3. Algorithmic pattern used

The pattern is BFS on a Graph.

• State: (current_position, can_jump_backward).
• Queue: Store the state and the current jump count.
• Visited Set: Use a set to keep track of visited states (position, direction) to avoid infinite loops.
• Logic:
  • If current_position == x, return the count.
  • Forward jump is always an option if the new position is not forbidden and within the upper bound.
  • Backward jump is only an option if the previous jump was not backward and the new position is non-negative and not forbidden.

4. Example explanation

a = 3, b = 2, target = 9, forbidden = [1, 6]

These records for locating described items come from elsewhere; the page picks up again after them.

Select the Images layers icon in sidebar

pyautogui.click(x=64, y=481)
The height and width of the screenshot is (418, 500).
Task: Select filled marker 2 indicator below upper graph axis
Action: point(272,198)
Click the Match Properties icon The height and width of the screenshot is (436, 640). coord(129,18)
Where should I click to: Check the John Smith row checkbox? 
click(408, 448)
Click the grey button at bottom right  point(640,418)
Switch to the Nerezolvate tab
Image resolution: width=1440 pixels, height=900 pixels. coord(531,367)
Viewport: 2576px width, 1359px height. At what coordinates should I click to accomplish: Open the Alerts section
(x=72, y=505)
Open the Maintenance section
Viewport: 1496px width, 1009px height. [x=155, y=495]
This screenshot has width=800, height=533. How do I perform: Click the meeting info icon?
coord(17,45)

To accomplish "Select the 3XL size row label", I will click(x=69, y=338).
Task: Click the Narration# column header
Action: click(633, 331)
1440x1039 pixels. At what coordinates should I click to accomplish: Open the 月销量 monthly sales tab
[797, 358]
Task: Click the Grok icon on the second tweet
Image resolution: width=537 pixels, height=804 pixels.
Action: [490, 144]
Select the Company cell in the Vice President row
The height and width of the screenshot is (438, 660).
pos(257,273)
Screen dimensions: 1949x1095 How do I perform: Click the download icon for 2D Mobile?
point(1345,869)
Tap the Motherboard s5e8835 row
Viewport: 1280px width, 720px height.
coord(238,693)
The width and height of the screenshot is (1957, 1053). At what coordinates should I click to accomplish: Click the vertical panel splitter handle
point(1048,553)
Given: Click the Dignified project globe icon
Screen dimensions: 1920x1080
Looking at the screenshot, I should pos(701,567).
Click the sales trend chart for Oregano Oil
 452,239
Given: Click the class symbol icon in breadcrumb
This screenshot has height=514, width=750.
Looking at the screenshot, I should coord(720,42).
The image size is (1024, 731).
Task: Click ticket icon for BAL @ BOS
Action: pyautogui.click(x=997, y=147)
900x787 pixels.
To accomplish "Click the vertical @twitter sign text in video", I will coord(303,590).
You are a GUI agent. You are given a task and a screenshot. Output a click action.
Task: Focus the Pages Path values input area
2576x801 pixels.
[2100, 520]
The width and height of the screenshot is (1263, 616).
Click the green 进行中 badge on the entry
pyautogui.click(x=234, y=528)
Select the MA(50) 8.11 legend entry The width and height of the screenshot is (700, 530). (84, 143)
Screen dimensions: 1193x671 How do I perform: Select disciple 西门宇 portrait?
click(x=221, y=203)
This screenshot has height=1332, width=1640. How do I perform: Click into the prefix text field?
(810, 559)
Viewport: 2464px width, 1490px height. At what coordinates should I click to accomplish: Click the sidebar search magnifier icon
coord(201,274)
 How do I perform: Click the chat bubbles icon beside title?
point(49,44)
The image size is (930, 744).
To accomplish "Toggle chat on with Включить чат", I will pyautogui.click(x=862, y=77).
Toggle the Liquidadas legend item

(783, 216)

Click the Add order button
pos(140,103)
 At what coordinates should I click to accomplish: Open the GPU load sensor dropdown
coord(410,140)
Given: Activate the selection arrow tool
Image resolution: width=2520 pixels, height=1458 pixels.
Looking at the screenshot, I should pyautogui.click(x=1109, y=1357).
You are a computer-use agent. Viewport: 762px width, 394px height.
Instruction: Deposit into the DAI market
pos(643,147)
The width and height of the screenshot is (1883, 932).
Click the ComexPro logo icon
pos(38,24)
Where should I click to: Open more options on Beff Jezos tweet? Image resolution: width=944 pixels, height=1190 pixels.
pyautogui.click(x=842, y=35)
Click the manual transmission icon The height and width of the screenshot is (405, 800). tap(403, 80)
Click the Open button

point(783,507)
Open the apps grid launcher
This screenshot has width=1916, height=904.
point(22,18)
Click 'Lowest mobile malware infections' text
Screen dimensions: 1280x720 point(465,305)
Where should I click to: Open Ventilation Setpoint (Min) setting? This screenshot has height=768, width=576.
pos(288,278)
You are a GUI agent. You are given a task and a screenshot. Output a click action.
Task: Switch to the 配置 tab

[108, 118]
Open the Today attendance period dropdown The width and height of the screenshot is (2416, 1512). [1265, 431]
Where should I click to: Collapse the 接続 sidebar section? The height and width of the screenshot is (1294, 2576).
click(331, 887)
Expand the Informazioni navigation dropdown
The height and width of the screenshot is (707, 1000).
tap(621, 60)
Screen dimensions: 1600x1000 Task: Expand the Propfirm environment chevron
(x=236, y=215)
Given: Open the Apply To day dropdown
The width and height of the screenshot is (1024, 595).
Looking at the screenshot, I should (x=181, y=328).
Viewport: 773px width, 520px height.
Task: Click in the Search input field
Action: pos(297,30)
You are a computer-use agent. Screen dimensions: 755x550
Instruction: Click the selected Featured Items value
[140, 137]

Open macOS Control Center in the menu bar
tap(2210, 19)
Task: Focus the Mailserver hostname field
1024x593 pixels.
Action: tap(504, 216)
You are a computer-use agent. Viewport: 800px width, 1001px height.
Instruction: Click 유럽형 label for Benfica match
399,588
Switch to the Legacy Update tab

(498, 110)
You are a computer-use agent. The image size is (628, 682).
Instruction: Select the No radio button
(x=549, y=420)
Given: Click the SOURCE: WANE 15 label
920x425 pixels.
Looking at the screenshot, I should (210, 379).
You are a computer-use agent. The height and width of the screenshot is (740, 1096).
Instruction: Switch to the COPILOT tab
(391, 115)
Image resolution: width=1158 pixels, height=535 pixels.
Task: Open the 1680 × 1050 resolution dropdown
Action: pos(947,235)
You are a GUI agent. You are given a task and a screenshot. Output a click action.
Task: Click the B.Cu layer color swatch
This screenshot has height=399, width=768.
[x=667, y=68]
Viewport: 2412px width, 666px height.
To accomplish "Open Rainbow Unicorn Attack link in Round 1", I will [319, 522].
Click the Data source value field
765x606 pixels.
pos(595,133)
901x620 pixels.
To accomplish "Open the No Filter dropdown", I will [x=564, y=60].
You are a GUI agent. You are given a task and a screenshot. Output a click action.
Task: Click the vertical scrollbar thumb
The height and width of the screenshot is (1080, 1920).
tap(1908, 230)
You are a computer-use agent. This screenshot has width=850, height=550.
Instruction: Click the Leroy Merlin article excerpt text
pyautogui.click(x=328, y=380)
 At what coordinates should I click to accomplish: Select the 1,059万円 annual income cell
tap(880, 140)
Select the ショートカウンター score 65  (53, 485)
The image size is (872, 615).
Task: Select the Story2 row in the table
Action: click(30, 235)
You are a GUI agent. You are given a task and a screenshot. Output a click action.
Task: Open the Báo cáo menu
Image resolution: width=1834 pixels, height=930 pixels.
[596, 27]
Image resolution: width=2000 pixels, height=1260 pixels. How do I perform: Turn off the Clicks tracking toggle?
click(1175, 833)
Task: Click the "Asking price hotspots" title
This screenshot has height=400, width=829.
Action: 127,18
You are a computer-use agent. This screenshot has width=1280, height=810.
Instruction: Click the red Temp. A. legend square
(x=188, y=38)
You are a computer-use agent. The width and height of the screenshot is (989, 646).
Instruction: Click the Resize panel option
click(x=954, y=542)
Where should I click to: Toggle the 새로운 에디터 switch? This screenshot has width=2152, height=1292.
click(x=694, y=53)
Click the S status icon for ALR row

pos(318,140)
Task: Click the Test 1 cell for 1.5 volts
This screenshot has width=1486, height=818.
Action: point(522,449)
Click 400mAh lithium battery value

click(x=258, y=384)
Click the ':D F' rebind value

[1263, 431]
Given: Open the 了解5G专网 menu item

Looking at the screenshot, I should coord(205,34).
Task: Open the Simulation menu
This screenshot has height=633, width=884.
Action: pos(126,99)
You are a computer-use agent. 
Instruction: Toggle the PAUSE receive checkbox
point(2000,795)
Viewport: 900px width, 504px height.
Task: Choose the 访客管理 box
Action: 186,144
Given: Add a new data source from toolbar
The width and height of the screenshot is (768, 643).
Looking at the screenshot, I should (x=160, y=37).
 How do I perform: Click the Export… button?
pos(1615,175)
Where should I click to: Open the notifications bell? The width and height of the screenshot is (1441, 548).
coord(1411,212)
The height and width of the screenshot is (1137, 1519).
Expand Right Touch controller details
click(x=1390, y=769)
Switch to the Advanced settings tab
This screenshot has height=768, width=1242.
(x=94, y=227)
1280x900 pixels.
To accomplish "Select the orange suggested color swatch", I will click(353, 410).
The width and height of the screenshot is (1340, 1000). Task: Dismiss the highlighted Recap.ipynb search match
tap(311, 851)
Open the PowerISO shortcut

1. Start at 0. Queue: [(0, True, 0)]
2. From 0, jump forward to 3. Queue: [(3, True, 1)] (Backward from 0 is negative).
3. From 3, jump forward to 6 (Forbidden) or backward to 1 (Forbidden).
4. Wait, the bug must reach 9. If we go forward from 0 to 3, then forward to 6 (No), we must find another path. If we jump forward to 3, then 6 (No), maybe jump to 3, then back to 1 (No)... Eventually, the BFS will explore all valid combinations of +3 and -2 to find the shortest path to 9.

5. Common mistakes candidates make

• Incomplete State: Only tracking the position in the visited set. Since you can visit the same position twice (once from a forward jump and once from a backward jump), only tracking position will cause you to miss valid paths.
• No Upper Bound: Without a limit on how far forward the bug can go, the BFS might run forever if the target is unreachable.
• Forgetting the "No Double Backward" Rule: This is the most common logic error.

6. Interview preparation tip

When solving BFS problems, always identify what defines a unique "state." If the rules say "you can't do X twice in a row" or "you can only do Y if Z happened," that information MUST be part of your state and your visited set.